See, I created this antagonist to be a real bastard.  And to be fair, I think I’ve been successful.  He’s a total jerkface.  A real knee-biter.  Virtually unlikable to everybody in the book except for one, and that one only tolerates him out of some twisted past business relationship… the details don’t matter.  He’s a doodie head.

And I absolutely, 100% believe that each character an author creates is, in some small way or another, an aspect of the author himself (or herself).  I just don’t think there’s any getting around that — pour your heart and soul into the work and, well, you end up with a work that’s full of your heart and your soul, perhaps more literally than you planned.  And this guy is probably me on a morning when the alarm failed to go off and the car door handle broke and the traffic is outrageous and I forgot my badge for work and then I get to work and it turns out to be Saturday.  He’s a grouch and a grump and he snaps at the word go and a big part of what makes him so nasty is that he’s as foul-mouthed as a dog that’s been flossing with roadkill.

And there’s the problem.

No, that’s not the problem.  The language works for the character.  It fits him like a tailored suit.  The problem is, I don’t know if the language fits the book.  And that brings me back to audience.

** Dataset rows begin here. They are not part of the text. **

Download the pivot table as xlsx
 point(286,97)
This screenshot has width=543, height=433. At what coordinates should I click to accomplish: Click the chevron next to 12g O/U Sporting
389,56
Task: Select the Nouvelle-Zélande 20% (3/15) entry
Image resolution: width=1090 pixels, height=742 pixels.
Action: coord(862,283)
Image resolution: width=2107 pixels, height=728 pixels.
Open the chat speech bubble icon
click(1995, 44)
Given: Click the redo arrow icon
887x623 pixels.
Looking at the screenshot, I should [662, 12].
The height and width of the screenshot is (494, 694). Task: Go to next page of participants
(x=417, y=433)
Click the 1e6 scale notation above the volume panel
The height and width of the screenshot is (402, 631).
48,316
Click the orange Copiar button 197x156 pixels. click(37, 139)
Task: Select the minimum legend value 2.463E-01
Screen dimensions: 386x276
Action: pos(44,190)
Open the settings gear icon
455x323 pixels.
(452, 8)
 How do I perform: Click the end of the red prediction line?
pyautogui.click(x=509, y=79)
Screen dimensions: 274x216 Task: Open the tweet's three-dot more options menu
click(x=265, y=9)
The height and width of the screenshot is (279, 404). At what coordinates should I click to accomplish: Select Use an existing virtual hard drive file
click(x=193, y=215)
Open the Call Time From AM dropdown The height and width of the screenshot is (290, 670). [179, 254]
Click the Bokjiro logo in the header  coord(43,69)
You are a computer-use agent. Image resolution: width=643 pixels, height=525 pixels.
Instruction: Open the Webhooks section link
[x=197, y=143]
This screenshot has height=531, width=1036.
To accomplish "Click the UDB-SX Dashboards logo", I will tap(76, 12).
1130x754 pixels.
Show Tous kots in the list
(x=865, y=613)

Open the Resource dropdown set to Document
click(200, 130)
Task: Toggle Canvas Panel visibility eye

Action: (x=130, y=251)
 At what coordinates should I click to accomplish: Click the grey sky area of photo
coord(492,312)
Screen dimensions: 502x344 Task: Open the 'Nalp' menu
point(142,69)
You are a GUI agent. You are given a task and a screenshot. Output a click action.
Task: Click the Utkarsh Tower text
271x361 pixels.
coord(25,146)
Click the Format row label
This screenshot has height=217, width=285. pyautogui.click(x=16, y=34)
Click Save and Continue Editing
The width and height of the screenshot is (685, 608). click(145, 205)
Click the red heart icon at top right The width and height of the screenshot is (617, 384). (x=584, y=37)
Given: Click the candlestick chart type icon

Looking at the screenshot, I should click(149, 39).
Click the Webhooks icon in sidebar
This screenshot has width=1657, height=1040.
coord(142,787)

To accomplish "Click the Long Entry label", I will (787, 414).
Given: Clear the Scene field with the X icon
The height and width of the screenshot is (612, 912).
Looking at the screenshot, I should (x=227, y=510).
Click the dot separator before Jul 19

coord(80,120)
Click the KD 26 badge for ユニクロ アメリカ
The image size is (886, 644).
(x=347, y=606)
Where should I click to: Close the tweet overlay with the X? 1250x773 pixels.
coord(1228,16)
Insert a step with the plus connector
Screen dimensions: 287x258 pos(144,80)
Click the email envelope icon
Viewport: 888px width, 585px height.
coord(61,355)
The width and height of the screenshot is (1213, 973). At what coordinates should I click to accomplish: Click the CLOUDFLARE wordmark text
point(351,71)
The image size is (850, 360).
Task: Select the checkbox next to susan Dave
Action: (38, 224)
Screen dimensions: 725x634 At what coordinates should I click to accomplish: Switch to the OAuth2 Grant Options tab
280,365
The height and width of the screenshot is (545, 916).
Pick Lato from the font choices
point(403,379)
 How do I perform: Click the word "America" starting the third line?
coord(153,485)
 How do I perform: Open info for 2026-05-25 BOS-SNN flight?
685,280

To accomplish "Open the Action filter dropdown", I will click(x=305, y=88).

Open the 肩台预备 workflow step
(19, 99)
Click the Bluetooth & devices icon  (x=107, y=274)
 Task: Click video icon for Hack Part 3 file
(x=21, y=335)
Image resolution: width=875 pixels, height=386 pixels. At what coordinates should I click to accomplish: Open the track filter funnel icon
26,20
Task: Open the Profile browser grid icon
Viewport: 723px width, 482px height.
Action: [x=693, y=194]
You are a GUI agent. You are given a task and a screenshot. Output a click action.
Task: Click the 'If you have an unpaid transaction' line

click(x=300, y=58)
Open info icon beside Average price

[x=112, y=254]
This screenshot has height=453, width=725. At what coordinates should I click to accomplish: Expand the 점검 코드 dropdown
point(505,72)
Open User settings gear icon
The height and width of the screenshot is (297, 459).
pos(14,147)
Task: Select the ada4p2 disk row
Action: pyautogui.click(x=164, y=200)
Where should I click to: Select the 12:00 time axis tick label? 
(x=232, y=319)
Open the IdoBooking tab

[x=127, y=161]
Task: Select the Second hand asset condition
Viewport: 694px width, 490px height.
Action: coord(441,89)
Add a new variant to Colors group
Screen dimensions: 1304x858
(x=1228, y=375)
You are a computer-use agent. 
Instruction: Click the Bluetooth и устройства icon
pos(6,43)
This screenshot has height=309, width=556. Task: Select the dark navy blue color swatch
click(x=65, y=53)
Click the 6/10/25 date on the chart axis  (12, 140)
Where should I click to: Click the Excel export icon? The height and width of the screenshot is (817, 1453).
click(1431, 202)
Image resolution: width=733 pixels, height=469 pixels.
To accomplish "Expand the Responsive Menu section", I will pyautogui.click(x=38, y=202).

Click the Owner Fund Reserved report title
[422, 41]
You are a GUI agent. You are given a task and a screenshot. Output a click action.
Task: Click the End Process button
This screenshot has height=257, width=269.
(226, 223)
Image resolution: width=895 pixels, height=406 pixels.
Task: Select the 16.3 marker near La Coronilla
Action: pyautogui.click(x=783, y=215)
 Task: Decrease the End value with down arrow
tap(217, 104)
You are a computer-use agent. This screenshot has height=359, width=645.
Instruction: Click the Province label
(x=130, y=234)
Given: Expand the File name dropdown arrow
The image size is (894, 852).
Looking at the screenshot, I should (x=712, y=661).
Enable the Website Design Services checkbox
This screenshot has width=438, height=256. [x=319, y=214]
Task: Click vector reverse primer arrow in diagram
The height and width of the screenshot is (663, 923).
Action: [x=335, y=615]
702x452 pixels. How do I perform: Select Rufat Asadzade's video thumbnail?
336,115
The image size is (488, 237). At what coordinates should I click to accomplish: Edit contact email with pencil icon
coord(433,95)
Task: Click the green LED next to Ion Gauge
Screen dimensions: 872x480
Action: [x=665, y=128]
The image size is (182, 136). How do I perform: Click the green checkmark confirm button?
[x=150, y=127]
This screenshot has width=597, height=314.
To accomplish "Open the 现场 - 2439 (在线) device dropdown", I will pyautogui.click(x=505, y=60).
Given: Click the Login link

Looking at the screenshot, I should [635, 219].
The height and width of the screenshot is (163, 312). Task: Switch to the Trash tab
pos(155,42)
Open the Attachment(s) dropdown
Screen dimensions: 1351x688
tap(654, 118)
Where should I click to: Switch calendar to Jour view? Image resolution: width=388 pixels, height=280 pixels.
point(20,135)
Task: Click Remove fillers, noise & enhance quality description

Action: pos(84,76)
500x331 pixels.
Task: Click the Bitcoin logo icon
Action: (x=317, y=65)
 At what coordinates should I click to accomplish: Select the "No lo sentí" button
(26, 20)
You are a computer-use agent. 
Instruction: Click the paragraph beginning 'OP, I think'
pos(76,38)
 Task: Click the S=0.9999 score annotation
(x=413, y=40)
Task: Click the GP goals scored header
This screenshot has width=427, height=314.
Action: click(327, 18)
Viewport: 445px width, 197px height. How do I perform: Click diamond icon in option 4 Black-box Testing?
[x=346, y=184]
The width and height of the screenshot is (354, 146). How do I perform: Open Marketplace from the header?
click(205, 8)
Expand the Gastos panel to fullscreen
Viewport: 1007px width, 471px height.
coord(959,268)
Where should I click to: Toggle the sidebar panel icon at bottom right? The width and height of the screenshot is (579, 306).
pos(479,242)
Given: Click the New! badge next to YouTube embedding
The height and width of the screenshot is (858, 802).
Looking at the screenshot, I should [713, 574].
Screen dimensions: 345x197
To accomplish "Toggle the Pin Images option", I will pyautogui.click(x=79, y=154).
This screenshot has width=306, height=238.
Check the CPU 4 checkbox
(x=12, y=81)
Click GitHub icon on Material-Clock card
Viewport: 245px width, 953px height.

I think I’ve mentioned this before, but I’m not sure I know who my audience is for this damn thing.  I mean, I do.  It’s people more or less like me, maybe a bit younger.  And as a reader, language doesn’t bother me.  A good profanity-laden rant is good for the soul, and let’s be honest, as much as it amuses me to toss around the sharknados and fargos on the blarg here, they’re no substitute for the real thing when real emotion is on the line.  But I’m probably not most readers.  Maybe it’s a bit cart-before-the-horse, but I’m really worried that the profanity, appropriate as it is for the character, and fun as it is for me to write (and read), is going to alienate potential readers.

So there’s the quandary.  There’s nothing wrong with the character as far as the narrative is concerned (at least, as far as I can tell at this point in the edit), and yet I feel like his harshness might be wrong for the story.  Which, then, is more important — an authentic character or a more widely-appealing story?  Do I scale back his jerk-facery in favor of making him a little bit less off-putting?  Do I think up alternate ways to make the character unlikable? Plant some puppies in his path for him to stomp on, send him to bars to abuse the waitstaff, have him drive really slow in the fast lane?  Or do I leave him just the way he is , potential offended readers be damned?

Nothing to do for the moment, I suppose, but throw it on the pile for Further Future Me to sort through and decide on later.

 

In Search of a Bigger Boat (One Week of Editing Done)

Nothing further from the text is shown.